前方にはもう、白石と不二に加え忍足さんと千歳の姿も見える。随分厄介な2人組が増えたものだ。しかし、柳はそれでも喋る口を止めようとしない。



「俺はたまにお前がわからない」

「どうしたの急に、何がわからないの?」

「俺は今の企画にやりがいを感じている。最初はお前もそう思っていると感じていたが、どうも乗り気じゃない所があるだろう」

「そんな事無いよ。仕事だもん」

「豊崎」



柳の足が止まると同時に、私の心臓も止まりそうになる。見開かれた目はさっきの真田よりもクソ真面目で、真剣で、その空気に呑み込まれる。



「何を隠しているんだ」



躊躇いがちに言葉を紡いだ柳が、今まで私なんかの事でどれだけ悩んで来たのか、私には想像付かない。でもその言葉と目に、一瞬でももう全て話してしまおうか、と思ってしまった自分がいた。

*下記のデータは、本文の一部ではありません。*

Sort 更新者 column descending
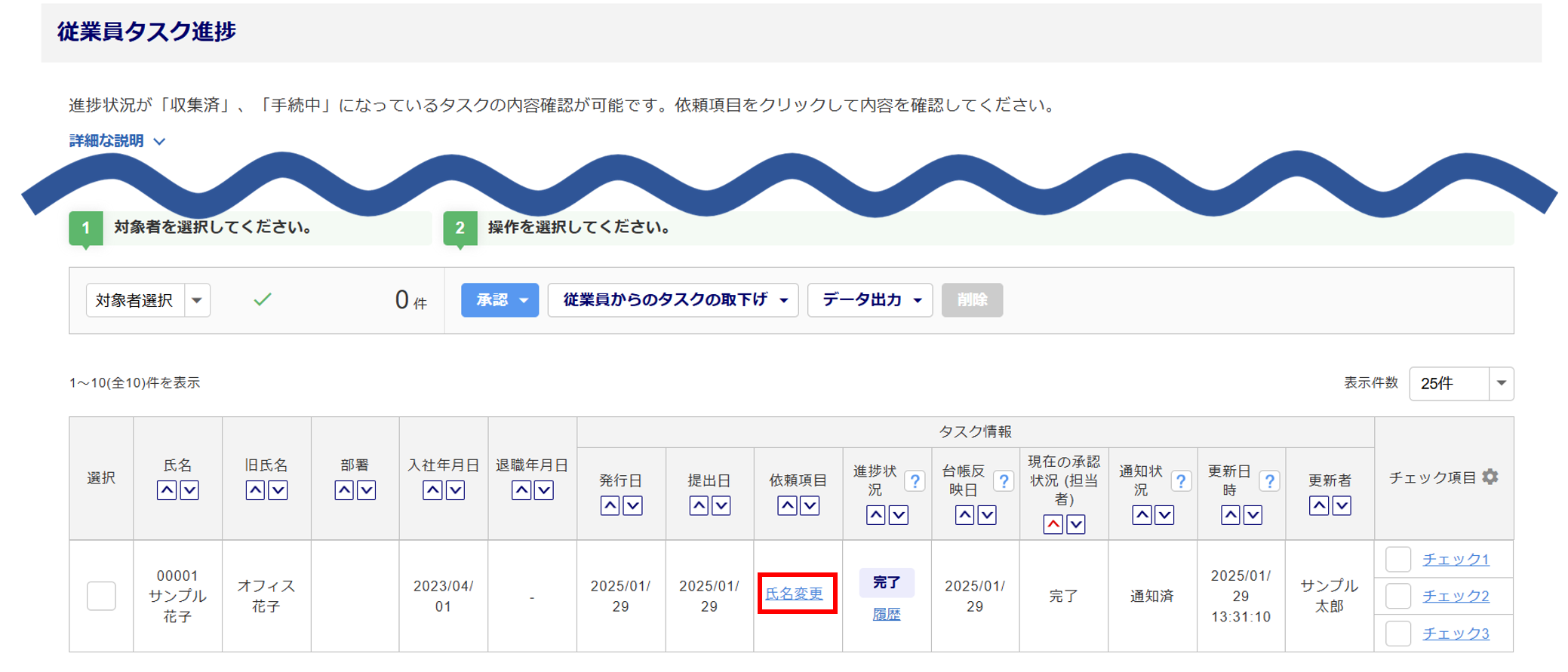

そんな事は出来るはずがない。柳まで、こんな意味の分からない世界に引き込む訳にはいかない。



「柳、皆待ってるから行こう」

「豊崎」

「悪いけど、どれだけ言われても絶対話さないよ。柳にも、他の人にも」



柳の目が揺らいだ。あぁ、傷付けてしまったんだ、と瞬時に悟ったけど、私にフォロー出来る事なんて何1つ無い。

不思議そうに私達を見ている4人の元に、いつも通りの笑顔を繕って駆け寄る。ワンテンポ遅れて着いて来た柳ももう通常に戻っていて、そんな柳を見て心臓を鷲掴みにされた気分になった。ごめん、柳。本当にごめん。